According to Vardomatsky, Belarus trails every other country when it came to the adoption of “stay at home” orders, and Belarusians are eighth on the list when it comes to distrusting the authorities. Nonetheless, Belarusian society is actually within the average/modal range as far as its own reaction to the COVID-19 crisis is concerned. Unlike following the meltdown of the Chernobyl nuclear power plant in 1986, for example, when the Soviet authorities deceptively lulled the population for weeks, today, access to the Internet has fundamentally changed the way people receive information, which prevents the current Belarusian government from effectively deceiving citizens even if it so desires. “Society is adapting to the new situation much faster than the state,” observes Vardomatsky, “People themselves sew masks, bring food to doctors, collect decent money on crowdfunding platforms. Under pressure from all of this, official information also changes its tone, intensity and content, and the behavior of the state becomes different. For the first time, the country is ruled by the people, not the government.” Vardomatsky fleshes out this observation: “Health care is operating with a greater degree of independence.
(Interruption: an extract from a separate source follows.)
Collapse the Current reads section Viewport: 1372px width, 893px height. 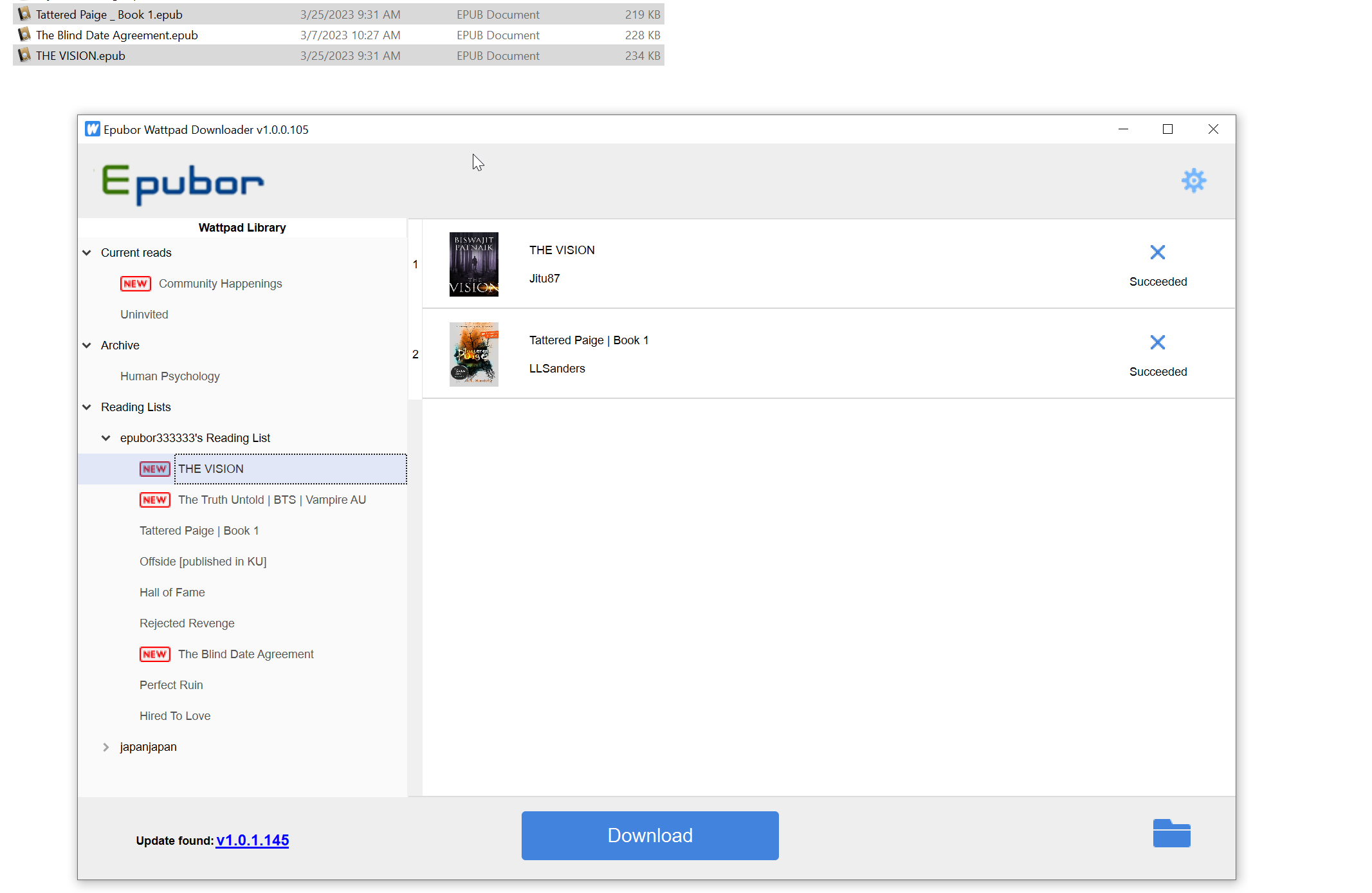coord(87,253)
By independence, I mean a certain distance between official rhetoric and the actual behavior. The start of schooling went according to the format set by the parents, not the Ministry of Education… The reaction of the power vertical changed. Independent decisions were made at the rayon/district level…” At the same time, Vardomatsky expressed the view that the recent appeal by Belarusian expert Yauheni Preiherman for greater understanding between the government and opposition (see EDM, April 22) was initiated by the authorities. It is not the content of Preiherman’s article that matters, Vardomatsky maintains, but the fact that it appeared at all. This is the “influence of society’s soft power… We are witnessing a dilution of cement” (Belsat, April 20).

Multiple interpretations are possible for Vardomatsky’s eye-opening observations. One is simply to accept his own interpretation at face value. But one could alternatively argue that the strength of the “cement” in Minsk has long been overrated. Whatever the case, Belarus provides a valuable case study for the already well-worn thesis: following this pandemic, the world will not be the same.